6. As a Ph.D. student, who will advise me?
When you are offered admission to the program your letter of admission will identify a faculty member who will serve as your initial advisor when you enter the program. This obligates neither you nor the faculty member for a four-year period of supervision; as your interests and research agenda develop toward the preparation of a dissertation proposal, it is certainly possible that a different faculty member will emerge as the appropriate advisor for your dissertation research. With the help of your initial advisor you will put together a program committee of faculty who will advise you regarding your dissertation.

7. Are Ph.D. students required to teach?
Because teaching is an important part of the role of being a faculty member, every Ph.D. student will have the opportunity and be encouraged to teach before completing the program. Students typically serve initially as faculty research assistants, but also are called on to assist faculty members in teaching certain courses. Students receiving stipends will probably teach an undergraduate course in the College of Business at some time during their doctoral experience. Gaining teaching experience is important for developing an overall portfolio for the academic job market.

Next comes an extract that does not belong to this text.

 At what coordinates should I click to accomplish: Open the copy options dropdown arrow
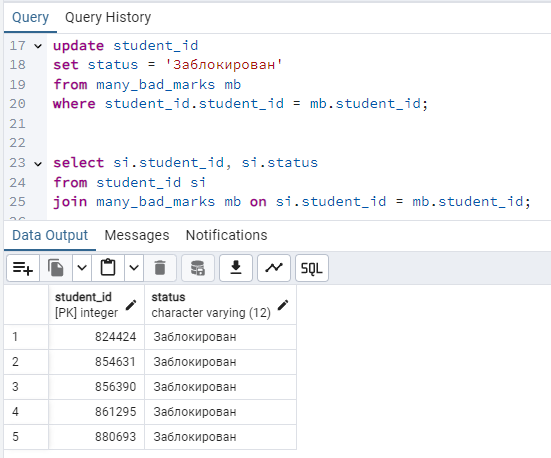[82, 268]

8. What is the research requirement of the Ph.D. program?
Research is carried out while students are taking formal coursework and during the summers. As research assistants students are involved with faculty in joint research activities and pursue their own research objectives under faculty supervision. These activities should lead to authoring or coauthoring papers presented at academic meetings and submitted to research publications by the time the student is ready for dissertation research. To compete successfully in the academic job market, students should give high priority to producing papers and publications while in the program.

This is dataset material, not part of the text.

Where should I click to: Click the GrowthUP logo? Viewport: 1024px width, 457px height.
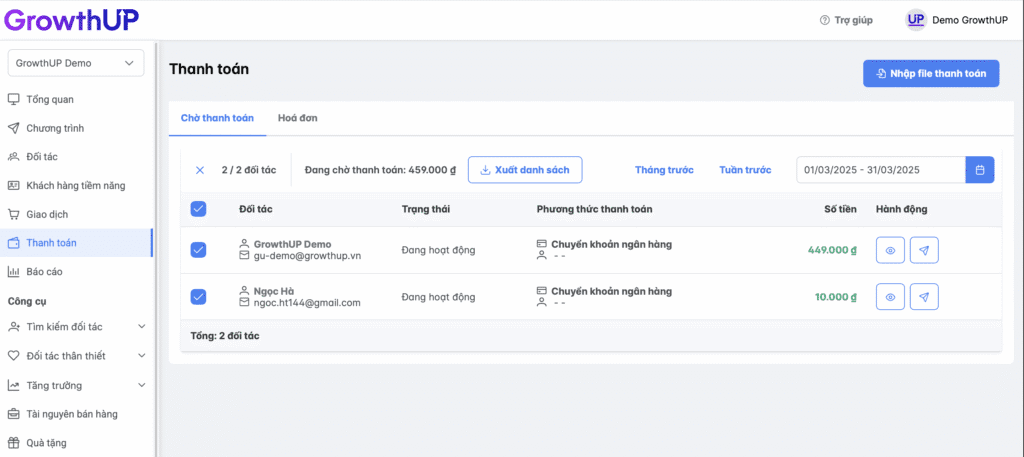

8. What can I expect when I finish?
When you finish you should be well prepared to enter a professional career in higher education as an Assistant Professor in an academic institution or as an Applied Statistician in a private/government research organization. You can expect the faculty whom you have worked with at UTSA to assist you in finding a suitable position.

9. What are the key factors on which admissions are based, and who decides?
Admission is based on undergraduate (and graduate, if applicable) transcripts, scores on standardized tests and recommendations from former professors or employers who can speak to your ability to do doctoral-level work at UTSA. We are looking for evidence that the applicant understands the specific nature of the program to which he or she is applying, can articulate scholarly intentions that fit with the research interests of the current faculty, and is academically prepared to undertake the demands of the program with a high likelihood of success. The statement of purpose is perhaps the most important part of an application. Applications from individuals with fine academic credentials must also construct a clear, persuasive, well-written statement of purpose in order to be competitive. Thus, outstanding grades and test scores are important for admission but they are not sufficient.

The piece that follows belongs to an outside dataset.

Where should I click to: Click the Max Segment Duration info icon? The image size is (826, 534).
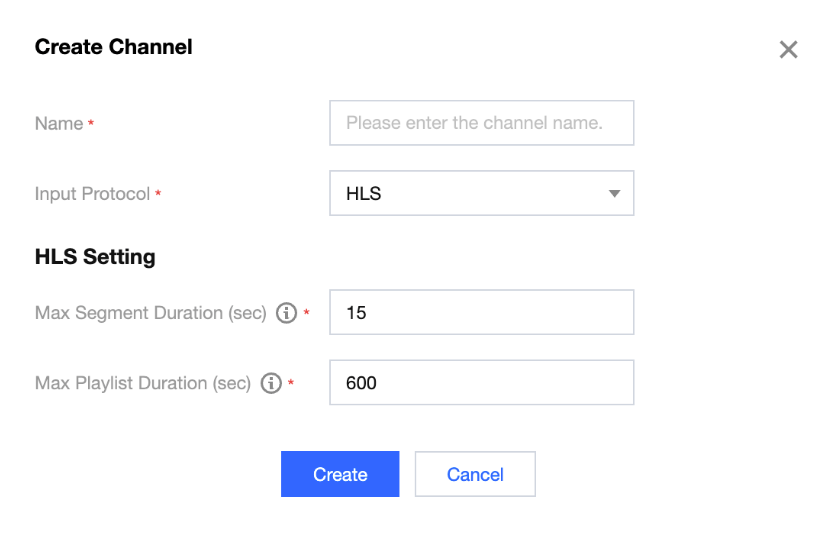286,313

10. I am completing an undergraduate degree. Am I eligible to apply?
Short answer is yes. But, you will be required to take additional leveling courses and any graduate coursework where your academic background is insufficient. The catalog states that the Ph.D. requirement is “66 hours beyond the master’s degree.” Thus, in effect, the time required to complete a Ph.D. will most likely be much longer for a candidate without a master’s degree than for a candidate with a master’s degree.

11. What financial assistance is available?
Students admitted to the Ph.D. program are usually awarded fellowships that include a waiver of tuition and fees for up to 21 credit hours a year, and a stipend to help cover living expenses. The stipend is likely to vary but could be in an amount up to $25,000 annually. These stipends carry with them the expectation that the student will work 20 hours a week in either a research or teaching assistant capacity.

12. When are admission decisions made?
Admission decisions are normally made in March. Exceptionally qualified candidates may be considered even earlier.